═════ Supplied data

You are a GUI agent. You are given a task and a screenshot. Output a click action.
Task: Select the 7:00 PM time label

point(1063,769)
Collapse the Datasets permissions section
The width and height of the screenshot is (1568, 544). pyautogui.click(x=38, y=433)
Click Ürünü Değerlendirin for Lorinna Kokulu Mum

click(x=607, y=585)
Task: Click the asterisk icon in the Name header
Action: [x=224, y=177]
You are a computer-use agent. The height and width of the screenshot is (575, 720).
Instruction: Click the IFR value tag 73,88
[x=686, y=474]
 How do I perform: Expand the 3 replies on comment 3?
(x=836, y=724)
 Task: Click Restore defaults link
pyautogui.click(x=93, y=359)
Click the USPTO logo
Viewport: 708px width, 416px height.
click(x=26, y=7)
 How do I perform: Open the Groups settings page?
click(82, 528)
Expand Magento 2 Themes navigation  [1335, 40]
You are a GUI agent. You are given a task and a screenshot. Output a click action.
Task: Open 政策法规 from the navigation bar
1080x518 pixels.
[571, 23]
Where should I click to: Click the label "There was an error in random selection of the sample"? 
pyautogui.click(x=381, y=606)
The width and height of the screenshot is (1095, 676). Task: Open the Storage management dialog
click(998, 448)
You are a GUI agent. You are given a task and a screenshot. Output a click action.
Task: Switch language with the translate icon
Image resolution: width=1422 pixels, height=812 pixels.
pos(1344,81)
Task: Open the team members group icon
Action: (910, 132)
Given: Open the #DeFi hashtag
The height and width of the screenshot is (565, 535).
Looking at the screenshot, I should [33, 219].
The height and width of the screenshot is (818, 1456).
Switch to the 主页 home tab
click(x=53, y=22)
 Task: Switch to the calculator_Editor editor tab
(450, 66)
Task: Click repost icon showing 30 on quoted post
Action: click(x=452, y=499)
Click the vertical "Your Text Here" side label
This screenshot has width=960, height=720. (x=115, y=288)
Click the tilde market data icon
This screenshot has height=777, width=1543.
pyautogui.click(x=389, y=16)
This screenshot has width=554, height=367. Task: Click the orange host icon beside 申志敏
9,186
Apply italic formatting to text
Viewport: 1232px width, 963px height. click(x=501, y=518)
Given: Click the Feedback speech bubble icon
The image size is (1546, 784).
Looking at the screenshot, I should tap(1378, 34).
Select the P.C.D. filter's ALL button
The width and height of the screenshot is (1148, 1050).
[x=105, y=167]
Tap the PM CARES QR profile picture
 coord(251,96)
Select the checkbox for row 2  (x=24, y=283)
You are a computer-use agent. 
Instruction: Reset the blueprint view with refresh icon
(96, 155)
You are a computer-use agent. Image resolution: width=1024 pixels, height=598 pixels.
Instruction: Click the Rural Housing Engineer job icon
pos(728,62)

══════════

## Work task
Where a line of the entries contains "computer", report that line.

## Response to the task
You are a computer-use agent. The height and width of the screenshot is (575, 720).
You are a computer-use agent. 
You are a computer-use agent. Image resolution: width=1024 pixels, height=598 pixels.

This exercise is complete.